Despite the important role that drizzle plays in the marine boundary layer, we do not have a thorough understanding of its existence due to detection limitations. Historically, in situ and remote sensing measurements have been used to detect drizzle in cloud (Leon et al., 2008; Wood, 2005a; Wu et al., 2015; Yang et al., 2018; VanZanten et al., 2005). In situ microphysical probes can provide size-resolved microphysical properties, especially the drop size distribution (DSD), from which drizzle drops can be easily identified according to their definition. The disadvantage of in situ observations is the limited datasets collected during field campaigns, which make it challenging to provide long-term statistical analyses. Millimeter-wavelength radar, commonly known as cloud radar, is widely used for cloud/drizzle detection (Kollias et al., 2007a). The total received backscatter power of droplets is converted to the radar reflectivity factor, which is independent of the radar wavelength in the cloud/drizzle regime, and is proportional to the sixth power of the diameter of the particles in the radar resolution volume.1 Compared with cloud droplets, drizzle drops have larger diameters, which produce greater reflectivity, and this signature is widely used to differentiate cloud/drizzle signals. Different reflectivity thresholds, ranging from −15 to −20 dBZ, have been applied in previous studies to identify drizzle existence (Frisch et al., 1995; Liu et al., 2008; Comstock et al., 2004). Nevertheless, this reflectivity-based technique has obvious drawbacks. As reflectivity is the summation of the backscattered power from all the droplets in a radar volume, the reflectivity threshold can detect the presence of drizzle drops only when their contribution to the total radar backscatter exceeds that of the cloud droplets. More specifically, when cloud droplets dominate the reflectivity signal, drizzle drops are not detected even when they exist, as the total reflectivity is usually lower than −20 dBZ. This indicates that the reflectivity-based technique is unable to detect small drizzle particles (Kollias et al., 2011b).

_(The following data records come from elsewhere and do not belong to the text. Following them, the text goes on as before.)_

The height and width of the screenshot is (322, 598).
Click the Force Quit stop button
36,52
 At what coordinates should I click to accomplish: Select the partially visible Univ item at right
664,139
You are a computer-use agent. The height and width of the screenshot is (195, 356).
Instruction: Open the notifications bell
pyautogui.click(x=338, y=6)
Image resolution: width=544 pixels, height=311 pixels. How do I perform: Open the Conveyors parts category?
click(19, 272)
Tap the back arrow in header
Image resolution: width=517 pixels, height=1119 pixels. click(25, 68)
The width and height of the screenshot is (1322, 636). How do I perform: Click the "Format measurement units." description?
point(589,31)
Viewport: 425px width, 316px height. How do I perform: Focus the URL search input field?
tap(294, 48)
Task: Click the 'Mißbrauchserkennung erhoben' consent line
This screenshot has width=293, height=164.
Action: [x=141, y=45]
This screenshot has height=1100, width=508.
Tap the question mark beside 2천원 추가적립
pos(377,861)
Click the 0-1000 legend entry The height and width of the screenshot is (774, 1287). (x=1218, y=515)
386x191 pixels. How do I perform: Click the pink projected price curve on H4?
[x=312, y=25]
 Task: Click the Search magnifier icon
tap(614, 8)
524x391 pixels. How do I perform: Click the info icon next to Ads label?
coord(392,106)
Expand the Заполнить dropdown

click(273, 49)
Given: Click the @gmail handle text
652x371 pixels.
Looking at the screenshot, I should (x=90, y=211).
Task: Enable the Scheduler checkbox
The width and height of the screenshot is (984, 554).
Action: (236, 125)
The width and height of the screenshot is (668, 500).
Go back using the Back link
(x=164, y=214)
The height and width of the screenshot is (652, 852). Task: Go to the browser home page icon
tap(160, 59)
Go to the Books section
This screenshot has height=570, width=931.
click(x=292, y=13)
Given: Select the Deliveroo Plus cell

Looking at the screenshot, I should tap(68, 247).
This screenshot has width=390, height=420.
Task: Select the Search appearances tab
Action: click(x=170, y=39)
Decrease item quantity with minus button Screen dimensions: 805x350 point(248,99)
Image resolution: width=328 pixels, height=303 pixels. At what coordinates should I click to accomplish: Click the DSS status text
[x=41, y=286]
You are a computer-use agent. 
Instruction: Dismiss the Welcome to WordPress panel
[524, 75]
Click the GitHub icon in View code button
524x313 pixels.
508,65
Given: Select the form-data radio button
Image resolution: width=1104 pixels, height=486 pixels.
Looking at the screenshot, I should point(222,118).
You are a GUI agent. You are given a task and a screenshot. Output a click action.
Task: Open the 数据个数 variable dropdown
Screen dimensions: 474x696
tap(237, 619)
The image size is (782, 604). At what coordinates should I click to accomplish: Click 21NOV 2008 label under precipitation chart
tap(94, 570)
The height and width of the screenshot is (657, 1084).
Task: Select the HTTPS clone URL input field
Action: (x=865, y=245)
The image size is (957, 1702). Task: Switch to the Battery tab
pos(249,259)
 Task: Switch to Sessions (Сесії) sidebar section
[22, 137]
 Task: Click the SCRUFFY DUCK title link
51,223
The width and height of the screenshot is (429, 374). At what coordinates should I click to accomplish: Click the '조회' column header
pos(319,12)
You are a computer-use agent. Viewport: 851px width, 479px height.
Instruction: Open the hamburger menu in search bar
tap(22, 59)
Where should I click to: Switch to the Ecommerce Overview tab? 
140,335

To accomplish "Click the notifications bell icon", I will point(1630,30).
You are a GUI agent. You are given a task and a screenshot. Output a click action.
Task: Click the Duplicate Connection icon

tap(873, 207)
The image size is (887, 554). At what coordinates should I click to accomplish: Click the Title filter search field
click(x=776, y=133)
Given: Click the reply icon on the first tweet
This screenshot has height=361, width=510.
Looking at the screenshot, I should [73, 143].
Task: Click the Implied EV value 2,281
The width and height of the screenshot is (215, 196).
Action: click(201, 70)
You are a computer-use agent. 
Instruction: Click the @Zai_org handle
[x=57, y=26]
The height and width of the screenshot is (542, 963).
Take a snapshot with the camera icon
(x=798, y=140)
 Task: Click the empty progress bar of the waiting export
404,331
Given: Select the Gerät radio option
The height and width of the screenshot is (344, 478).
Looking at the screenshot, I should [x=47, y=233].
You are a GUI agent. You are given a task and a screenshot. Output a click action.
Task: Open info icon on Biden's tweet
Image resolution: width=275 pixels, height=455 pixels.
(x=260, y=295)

Besides reflectivity, another radar-observed quantity that is sensitive to the presence of drizzle is the skewness of the radar Doppler spectrum (hereafter skewness). Skewness is the third moment of the radar-observed Doppler spectrum and is a measure of the asymmetry of the spectrum. For cloud droplets, Doppler spectra are on average symmetric with a skewness equal to zero; as drizzle drops grow and start falling, their terminal velocity is recorded in the fast-falling part of the Doppler spectra, which has greater backscatter power than the power contributed by cloud droplets, leading to asymmetric spectra with non-zero skewness (Kollias et al., 2011b; Luke and Kollias, 2013). The capability of using skewness to detect early drizzle development stages was demonstrated in Acquistapace et al. (2019), where a skewness threshold of 0.379 was estimated from the Doppler skewness time-series standard deviation based on carefully selected nondrizzling clouds (Acquistapace et al., 2017). Considering the noisiness in the estimation of the third moment of the radar Doppler spectrum, the use of a fixed threshold value may lead to considerable misclassifications. Here, a supervised machine learning (ML) algorithm is used to provide a more robust detection of drizzle particles in warm stratiform clouds. First, in situ DSD measurements are used as input to a sophisticated radar Doppler spectrum simulator that can accurately represent the performance of the ARM profiling cloud radars in estimating the corresponding radar-observed reflectivity and skewness. Next, the ML algorithm is trained from 2 months of in situ observations to generate a classification model; the classification results from one case study will be presented and compared against the in-situ measurements. Finally, comprehensive datasets from three ARM observational campaigns are used to investigate drizzle occurrence and to demonstrate the omnipresence of drizzle in marine stratocumulus clouds.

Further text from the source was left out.